Could you please guide me on how to create and execute a machine learning models/statistical models (regression, Decision tree, K means clustering, Naive bayes, scorecard/linear/logistic regression etc. and GBM, GLM ) in Java/JVM based application (in production).
We have an ETL sort of Java based product where one can do most of data Preparation steps for machine learning, like data ingestion from JDBC, files, HDFS, No SQL etc., joins and aggregations etc.(which are required for Feature engineering) and now we want to add Analytics capabilities using machine learning/statistical modeling.
Right now, we are using JPMML- evaluator to score the models created in PMML format using R and python (and Knime) but it needs three separate and unconnected steps:- 1- first step for data preparation in our Java/JVM application and save the sampling data (training and test) data in csv file or in DB, - 2- Create a machine learning Model in R and python (and Knime) and export it in PMML 4.2 format - 3- Import/deploy the PMML in our Java based application and use JPMML evaluator to execute it in production.
I am sure it's a common problem in machine learning as generally in Production JAVA is preferred over Python or R. Could you suggest what is the better approach(s) to create as well as execute a python/scikit based machine learning model in JVM based application.
What are your thought to achieve the steps # 2 and #3 more seamlessly in a JVM based application, without compromising performance and usability:-
1- Call a java program which internally calls the python scikit script (under the hood) to create a model in PMML and then use JPMML evaluator.

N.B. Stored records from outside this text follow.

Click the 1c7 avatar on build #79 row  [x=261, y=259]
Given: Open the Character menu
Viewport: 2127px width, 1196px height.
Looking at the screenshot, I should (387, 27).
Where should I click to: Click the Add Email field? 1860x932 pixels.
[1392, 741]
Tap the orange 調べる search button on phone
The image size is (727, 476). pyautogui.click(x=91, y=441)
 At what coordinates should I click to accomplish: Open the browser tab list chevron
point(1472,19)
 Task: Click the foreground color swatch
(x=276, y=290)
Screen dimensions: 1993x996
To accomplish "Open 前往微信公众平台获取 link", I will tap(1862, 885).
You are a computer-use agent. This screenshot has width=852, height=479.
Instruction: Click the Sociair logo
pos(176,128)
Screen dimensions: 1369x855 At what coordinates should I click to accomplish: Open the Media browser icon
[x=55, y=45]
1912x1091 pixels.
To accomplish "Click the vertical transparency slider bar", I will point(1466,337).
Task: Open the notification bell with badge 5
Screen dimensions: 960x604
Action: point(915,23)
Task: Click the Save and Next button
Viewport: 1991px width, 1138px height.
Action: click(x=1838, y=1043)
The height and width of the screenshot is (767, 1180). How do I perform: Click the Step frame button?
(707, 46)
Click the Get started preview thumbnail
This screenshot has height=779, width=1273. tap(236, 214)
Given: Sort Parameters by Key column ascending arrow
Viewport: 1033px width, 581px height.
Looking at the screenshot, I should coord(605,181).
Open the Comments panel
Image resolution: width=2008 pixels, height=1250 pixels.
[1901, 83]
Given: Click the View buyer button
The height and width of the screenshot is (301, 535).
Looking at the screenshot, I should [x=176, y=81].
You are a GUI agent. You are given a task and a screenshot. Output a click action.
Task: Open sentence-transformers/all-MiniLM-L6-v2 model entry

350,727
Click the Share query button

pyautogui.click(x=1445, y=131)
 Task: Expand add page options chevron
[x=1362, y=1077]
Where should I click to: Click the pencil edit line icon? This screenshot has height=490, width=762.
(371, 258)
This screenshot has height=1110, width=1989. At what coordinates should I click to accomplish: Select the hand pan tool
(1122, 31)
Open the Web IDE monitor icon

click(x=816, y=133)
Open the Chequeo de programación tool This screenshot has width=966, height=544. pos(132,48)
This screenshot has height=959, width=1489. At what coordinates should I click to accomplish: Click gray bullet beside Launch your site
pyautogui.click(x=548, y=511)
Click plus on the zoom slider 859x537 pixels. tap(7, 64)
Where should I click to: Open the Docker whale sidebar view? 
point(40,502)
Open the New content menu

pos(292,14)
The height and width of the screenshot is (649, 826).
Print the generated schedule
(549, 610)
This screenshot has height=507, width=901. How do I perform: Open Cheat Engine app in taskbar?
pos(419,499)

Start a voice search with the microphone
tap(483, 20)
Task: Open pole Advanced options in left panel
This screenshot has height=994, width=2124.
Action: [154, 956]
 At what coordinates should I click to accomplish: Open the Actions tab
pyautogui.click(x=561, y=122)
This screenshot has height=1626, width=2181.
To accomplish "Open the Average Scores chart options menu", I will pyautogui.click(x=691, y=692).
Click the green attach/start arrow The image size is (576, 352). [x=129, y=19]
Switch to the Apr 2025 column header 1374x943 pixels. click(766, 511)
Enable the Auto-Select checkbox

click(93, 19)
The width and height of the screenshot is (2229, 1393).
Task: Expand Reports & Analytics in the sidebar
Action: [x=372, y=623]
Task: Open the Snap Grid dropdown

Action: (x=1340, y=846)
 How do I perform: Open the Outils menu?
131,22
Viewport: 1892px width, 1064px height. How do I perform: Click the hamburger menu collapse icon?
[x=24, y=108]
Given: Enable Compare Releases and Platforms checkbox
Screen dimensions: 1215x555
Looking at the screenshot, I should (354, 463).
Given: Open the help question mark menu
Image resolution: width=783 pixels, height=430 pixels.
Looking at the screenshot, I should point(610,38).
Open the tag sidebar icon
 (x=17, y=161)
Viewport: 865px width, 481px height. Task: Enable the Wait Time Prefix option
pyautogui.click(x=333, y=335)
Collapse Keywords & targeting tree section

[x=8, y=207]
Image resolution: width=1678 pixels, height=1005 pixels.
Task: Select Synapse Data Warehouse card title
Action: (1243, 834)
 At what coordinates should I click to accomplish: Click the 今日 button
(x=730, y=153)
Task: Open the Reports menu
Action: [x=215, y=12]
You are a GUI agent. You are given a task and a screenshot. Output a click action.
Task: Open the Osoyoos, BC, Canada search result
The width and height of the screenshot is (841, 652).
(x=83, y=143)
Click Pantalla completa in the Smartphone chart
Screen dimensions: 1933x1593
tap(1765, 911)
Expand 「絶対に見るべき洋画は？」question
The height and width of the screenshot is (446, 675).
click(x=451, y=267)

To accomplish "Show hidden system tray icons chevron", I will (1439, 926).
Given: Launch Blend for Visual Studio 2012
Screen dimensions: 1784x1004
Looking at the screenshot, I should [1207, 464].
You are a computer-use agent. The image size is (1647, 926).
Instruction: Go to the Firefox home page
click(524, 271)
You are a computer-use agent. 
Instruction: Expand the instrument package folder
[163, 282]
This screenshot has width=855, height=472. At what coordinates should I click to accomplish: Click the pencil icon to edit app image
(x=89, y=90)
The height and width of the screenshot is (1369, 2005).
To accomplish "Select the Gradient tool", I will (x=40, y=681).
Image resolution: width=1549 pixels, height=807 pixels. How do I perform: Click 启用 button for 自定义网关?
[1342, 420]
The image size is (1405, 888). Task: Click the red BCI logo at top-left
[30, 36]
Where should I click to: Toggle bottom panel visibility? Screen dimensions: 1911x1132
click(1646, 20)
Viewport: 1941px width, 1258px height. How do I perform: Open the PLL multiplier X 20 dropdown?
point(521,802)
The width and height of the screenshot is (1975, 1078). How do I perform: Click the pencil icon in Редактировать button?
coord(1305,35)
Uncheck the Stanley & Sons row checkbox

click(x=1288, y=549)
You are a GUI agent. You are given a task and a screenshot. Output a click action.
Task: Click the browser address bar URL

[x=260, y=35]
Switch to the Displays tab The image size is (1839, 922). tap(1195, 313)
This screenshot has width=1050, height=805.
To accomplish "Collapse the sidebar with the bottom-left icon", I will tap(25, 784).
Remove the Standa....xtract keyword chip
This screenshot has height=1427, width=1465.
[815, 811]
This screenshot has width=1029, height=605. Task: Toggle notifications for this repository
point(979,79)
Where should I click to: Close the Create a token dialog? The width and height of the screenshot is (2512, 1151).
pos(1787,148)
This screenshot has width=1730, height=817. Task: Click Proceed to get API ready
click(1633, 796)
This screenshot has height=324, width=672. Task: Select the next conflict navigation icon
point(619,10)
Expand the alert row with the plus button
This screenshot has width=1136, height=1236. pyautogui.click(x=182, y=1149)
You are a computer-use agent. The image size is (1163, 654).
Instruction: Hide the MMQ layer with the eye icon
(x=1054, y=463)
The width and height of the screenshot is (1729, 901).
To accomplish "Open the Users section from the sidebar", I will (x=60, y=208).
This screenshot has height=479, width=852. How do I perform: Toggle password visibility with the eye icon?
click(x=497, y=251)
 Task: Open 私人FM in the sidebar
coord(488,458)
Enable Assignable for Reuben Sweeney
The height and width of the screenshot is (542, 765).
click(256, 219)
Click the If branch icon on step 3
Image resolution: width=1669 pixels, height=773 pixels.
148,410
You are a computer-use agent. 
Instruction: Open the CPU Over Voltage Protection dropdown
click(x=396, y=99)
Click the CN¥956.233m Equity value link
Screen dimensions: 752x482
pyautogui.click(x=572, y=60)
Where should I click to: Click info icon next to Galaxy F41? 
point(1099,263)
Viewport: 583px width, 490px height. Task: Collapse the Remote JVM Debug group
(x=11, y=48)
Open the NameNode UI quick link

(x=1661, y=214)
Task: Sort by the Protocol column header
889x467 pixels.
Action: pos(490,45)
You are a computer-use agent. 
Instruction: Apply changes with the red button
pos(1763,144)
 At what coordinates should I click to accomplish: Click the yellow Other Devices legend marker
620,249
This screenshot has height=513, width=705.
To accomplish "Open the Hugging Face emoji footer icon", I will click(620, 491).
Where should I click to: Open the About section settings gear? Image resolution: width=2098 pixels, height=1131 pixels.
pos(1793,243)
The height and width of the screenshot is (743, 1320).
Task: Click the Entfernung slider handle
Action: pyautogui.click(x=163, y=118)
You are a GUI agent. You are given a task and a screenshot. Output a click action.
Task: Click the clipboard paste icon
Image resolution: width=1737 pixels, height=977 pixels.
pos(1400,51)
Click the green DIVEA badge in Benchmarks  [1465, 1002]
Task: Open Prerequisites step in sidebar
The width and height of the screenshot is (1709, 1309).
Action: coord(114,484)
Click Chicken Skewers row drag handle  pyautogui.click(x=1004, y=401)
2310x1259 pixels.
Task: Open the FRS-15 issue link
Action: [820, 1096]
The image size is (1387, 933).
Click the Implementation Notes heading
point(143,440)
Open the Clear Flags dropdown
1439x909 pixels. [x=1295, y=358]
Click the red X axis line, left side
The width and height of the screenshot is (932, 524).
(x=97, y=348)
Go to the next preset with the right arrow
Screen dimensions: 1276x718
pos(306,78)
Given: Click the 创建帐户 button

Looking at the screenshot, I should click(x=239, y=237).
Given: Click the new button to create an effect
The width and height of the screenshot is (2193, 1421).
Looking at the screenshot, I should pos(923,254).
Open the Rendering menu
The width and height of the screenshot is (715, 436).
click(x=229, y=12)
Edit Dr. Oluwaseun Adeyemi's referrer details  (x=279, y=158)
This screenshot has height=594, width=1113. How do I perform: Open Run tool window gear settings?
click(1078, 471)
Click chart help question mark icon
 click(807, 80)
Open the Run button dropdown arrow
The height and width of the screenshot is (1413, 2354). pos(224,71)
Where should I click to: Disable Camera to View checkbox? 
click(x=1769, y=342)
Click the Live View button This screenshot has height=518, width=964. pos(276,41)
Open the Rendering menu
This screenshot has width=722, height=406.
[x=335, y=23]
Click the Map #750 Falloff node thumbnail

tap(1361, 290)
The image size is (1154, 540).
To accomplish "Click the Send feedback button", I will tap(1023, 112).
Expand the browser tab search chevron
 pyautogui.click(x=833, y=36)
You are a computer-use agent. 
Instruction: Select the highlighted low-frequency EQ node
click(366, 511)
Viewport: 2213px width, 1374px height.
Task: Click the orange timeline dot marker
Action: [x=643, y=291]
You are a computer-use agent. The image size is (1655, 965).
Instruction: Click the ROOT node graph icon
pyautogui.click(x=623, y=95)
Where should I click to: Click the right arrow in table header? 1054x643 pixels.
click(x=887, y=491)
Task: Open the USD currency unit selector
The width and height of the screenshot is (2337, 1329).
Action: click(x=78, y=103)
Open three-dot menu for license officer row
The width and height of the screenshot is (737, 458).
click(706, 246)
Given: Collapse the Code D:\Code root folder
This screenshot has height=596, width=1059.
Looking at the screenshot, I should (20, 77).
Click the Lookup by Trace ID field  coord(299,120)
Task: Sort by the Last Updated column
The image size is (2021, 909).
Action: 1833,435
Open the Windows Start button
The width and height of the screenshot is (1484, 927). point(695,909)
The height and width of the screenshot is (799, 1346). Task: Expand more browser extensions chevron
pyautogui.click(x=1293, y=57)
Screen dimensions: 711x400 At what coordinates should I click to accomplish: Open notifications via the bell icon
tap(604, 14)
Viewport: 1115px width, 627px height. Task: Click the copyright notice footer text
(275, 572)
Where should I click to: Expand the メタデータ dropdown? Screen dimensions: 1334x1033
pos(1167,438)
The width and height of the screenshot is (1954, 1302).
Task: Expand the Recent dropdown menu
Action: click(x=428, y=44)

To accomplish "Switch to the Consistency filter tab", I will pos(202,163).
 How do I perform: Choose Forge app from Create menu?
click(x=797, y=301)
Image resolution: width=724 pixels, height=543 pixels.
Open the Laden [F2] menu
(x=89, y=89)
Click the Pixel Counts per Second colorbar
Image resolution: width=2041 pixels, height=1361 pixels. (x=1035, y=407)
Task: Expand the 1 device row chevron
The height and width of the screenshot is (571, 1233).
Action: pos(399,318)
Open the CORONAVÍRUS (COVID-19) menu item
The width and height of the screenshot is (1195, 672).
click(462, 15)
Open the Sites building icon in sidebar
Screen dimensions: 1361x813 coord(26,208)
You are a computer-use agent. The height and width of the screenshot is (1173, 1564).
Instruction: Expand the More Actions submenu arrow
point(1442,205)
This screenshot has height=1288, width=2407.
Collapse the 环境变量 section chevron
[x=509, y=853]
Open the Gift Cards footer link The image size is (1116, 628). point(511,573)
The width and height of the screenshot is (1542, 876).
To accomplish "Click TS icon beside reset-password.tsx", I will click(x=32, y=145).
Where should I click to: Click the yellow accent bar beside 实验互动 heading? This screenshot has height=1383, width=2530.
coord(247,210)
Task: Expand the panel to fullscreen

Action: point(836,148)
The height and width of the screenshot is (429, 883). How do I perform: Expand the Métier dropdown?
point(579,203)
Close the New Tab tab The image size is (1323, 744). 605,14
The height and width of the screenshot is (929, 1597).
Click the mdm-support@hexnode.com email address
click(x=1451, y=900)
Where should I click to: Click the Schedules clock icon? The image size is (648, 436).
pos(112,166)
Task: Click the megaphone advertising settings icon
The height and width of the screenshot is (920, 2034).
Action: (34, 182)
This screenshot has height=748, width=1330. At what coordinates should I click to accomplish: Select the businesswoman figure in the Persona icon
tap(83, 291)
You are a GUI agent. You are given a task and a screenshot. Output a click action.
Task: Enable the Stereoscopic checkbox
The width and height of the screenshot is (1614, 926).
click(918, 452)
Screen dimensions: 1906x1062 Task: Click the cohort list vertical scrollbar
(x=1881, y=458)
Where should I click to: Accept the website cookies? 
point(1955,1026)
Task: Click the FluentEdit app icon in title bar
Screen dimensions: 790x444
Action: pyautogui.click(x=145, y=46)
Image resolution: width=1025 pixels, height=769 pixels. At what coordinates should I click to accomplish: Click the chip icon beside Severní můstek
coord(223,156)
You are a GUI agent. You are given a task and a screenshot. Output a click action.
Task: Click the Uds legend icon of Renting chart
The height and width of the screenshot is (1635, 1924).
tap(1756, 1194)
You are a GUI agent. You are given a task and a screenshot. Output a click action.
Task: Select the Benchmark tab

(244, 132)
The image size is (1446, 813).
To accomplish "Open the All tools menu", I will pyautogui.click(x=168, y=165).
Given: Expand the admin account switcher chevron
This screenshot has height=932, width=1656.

It will pretend to the user that he is in a single JVM based application (better usability). I am not sure what are the limitations and short coming of using PMML as not all features are supported in jpmml-sklearn. 2- Call a java program which internally calls the python script and do the model creation as well as execution in an external python environment and serialized the model and the results in a file/csv or in memory DB (or cache, like hazelcast) from where the parent Java application will fetch the results etc.. I researched that I can’t use Jython for executing Sci-kit models. 3- Can I use Jep (Embed Python in Java) to embed Cpython in JVM ? Does anybody tried it for sci-kit models?
Alternatively, I should explore to use Mahout or weka - java based machine learning libraries in my JVM based application. (I need to support both windows and non-windows platforms)
I am also exploring H2Oai which is java based. Does anybody tried it.